Gastautorin - Sarah Derkaoui

“Wer nicht hören will, muss fühlen.” Ein Satz, der leider auch heute noch in einigen Familien zum Standard-Repertoire gehört. Dabei funktioniert Erziehung auch ohne Brüllen, Zimmer-Arrest oder schlimmstenfalls dem Klaps auf den Po. Im Ansatz der positiven Disziplin gilt: Wer gutes Verhalten bei seinem Kind fördern möchte, sollte in der Erziehung auf verbale und körperliche Gewalt verzichten.

Lesezeit: Etwa 7 Minuten
Familie tobt ausgelassen auf einer Wiese.

Erziehung ohne Strafen – Stress am Morgen

Positive Disziplin und Erziehung ohne Strafen — das klingt unrealistisch? Stellen wir uns dazu folgende Situation vor: Es ist Montagmorgen, 6.30 Uhr. Naturgemäß sind weder dein Kind noch du wirklich ausgeschlafen. Die Uhr tickt trotzdem erbarmungslos. Du musst ins Büro und für den Nachwuchs beginnt in einer Stunde ein neuer Tag im Kindergarten. Auf deiner Mini- und Mama-Checkliste stehen vorher aber noch ein gesundes Frühstück, das Frischmachen und Zähneputzen im Bad, Anziehen und Lunchbox vorbereiten.

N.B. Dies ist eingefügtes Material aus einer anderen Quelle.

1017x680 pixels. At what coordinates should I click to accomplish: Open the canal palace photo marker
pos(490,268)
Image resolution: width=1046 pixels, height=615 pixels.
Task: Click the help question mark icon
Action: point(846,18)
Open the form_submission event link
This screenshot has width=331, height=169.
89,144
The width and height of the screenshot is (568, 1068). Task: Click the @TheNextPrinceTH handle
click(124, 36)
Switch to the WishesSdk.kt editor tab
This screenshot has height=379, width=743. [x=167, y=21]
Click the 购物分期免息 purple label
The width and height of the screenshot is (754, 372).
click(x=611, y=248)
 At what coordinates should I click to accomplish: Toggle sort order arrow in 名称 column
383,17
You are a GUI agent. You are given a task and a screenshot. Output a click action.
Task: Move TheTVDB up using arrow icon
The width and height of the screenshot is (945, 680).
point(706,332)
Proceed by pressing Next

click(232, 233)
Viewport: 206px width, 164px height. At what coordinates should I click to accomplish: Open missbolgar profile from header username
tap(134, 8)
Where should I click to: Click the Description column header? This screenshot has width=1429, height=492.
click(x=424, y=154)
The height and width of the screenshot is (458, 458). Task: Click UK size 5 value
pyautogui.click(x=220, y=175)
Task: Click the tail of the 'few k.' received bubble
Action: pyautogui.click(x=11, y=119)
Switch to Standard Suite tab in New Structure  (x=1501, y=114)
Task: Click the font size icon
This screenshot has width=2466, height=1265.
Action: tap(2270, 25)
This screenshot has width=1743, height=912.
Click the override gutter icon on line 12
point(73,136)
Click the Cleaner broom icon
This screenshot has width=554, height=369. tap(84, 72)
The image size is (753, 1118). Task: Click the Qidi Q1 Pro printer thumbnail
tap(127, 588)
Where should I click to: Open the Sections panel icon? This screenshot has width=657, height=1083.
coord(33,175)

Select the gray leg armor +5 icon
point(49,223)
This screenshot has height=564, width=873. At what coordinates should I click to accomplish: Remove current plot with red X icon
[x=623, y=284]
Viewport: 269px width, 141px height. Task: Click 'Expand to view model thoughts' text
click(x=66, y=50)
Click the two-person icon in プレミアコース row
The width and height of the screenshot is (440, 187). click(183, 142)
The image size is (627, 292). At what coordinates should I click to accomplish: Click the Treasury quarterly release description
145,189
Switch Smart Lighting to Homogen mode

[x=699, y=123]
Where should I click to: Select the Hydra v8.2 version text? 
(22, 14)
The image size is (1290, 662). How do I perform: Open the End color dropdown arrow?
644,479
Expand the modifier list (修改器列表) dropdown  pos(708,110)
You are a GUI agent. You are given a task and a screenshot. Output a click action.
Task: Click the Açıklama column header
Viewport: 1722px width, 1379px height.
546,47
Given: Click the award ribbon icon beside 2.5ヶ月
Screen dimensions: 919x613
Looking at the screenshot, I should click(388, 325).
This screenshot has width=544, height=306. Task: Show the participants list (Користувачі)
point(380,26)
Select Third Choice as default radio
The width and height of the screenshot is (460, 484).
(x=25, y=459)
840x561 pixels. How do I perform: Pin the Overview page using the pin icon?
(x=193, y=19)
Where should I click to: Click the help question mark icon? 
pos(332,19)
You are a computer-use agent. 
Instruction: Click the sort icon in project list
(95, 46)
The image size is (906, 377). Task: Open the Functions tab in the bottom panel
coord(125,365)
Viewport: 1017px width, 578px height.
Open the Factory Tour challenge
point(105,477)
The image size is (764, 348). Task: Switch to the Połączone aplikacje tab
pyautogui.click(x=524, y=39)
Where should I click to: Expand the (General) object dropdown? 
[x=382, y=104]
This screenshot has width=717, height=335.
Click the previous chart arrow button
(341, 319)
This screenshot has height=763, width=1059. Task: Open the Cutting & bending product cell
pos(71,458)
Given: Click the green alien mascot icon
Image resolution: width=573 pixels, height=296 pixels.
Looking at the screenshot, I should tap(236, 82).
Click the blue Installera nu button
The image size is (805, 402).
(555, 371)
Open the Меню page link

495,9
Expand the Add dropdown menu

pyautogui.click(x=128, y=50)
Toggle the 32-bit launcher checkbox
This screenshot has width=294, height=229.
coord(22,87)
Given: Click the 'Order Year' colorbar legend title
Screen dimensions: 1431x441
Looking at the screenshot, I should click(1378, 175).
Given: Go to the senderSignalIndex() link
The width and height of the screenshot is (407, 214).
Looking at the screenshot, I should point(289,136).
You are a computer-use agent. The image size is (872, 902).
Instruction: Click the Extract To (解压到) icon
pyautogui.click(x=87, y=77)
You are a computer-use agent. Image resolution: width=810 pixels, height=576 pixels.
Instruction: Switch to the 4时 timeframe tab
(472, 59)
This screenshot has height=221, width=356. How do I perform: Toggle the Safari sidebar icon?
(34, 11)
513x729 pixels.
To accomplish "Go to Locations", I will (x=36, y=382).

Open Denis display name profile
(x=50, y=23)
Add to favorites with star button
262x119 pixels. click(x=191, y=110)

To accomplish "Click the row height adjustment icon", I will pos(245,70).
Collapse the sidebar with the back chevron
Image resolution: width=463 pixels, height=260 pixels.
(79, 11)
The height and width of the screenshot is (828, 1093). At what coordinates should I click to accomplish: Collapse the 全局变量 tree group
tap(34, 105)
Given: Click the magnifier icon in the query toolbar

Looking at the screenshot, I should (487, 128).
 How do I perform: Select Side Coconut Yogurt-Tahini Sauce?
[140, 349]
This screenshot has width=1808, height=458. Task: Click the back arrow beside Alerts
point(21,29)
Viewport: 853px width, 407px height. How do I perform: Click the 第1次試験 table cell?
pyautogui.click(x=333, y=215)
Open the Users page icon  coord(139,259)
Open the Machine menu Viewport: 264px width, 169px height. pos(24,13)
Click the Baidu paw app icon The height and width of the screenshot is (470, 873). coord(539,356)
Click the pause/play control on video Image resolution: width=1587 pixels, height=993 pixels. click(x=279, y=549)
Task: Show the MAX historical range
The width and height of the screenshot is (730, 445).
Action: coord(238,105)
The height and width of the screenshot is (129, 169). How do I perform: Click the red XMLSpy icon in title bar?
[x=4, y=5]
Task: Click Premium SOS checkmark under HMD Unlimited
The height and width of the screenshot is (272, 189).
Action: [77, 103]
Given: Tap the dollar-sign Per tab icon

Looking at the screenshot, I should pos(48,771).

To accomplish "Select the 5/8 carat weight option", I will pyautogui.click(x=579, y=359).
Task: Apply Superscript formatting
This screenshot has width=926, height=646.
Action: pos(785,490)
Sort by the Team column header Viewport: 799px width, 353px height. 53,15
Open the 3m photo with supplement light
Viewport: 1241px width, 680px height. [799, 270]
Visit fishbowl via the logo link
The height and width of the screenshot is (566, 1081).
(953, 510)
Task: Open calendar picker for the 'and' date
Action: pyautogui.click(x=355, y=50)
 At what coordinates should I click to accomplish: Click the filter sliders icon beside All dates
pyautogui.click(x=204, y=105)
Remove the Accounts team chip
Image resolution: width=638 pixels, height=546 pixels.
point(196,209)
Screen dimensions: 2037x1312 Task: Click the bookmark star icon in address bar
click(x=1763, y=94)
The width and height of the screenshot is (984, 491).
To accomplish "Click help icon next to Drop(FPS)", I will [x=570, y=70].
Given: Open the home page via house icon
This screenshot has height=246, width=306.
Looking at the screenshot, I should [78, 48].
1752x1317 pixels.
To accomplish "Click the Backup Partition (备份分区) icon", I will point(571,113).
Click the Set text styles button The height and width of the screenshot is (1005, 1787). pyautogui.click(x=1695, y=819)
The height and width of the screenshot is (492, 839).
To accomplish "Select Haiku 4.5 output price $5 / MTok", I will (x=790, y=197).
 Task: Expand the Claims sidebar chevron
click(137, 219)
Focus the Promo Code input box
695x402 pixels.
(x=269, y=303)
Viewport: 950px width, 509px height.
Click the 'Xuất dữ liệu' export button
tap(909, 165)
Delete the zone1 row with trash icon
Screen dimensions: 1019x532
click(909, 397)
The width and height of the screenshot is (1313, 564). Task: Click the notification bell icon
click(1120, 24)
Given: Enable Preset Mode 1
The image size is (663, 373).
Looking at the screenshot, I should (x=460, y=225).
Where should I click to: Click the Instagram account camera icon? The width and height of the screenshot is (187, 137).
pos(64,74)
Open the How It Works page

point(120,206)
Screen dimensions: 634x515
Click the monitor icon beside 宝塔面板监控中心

Für unser Beispiel bleiben wir beim Thema Zähneputzen. Wenn es dir geht wie mir, sind jetzt 48 Zähne fällig (Kind hat 20 und Weisheitszähne habe ich nicht mehr). Während Zähneputzen bei uns Erwachsenen nun wirklich keine große Aktion ist, löst alleine der Gedanke von Zahnpasta und einem faserigen Plastikgegenstand im Mund bei manchen Kindern Alarmstufe Rot aus. So auch in diesem Fall. Du spürst, wie dein Stresspegel steigt und du immer ungeduldiger wirst.
Tipp: Lies hierzu unseren Artikel So gelingt auch Morgenmuffeln der Start in den Tag

Positive Disziplin – Die Alternative zu Strafen

Was wäre an diesem Punkt deine normale Reaktion? Wir sind alle nur Menschen. Wir alle machen Fehler. Und wahrscheinlich sind viele von uns im morgendlichen Stress auch schon mal laut geworden. Oder haben im Namen der Zahnhygiene von Zahncreme mit Erdbeergeschmack bis (liebe Zahnärztinnen, bitte wegschauen!) Kinderzahnpasta mit Cola-Aroma (!) alle verfügbaren Register gezogen. Oder in wachsender Verzweiflung Zahnbürsten in vielen Regenbogenfarben angesammelt, die jeweils das Konterfei verschiedener Cartoon-Charaktere zierte. Hat all das geholfen? Zumindest bei uns nicht wirklich. Zähneputzen blieb der morgendliche Stressfaktor Nummer Eins. Vor allem an Werktagen.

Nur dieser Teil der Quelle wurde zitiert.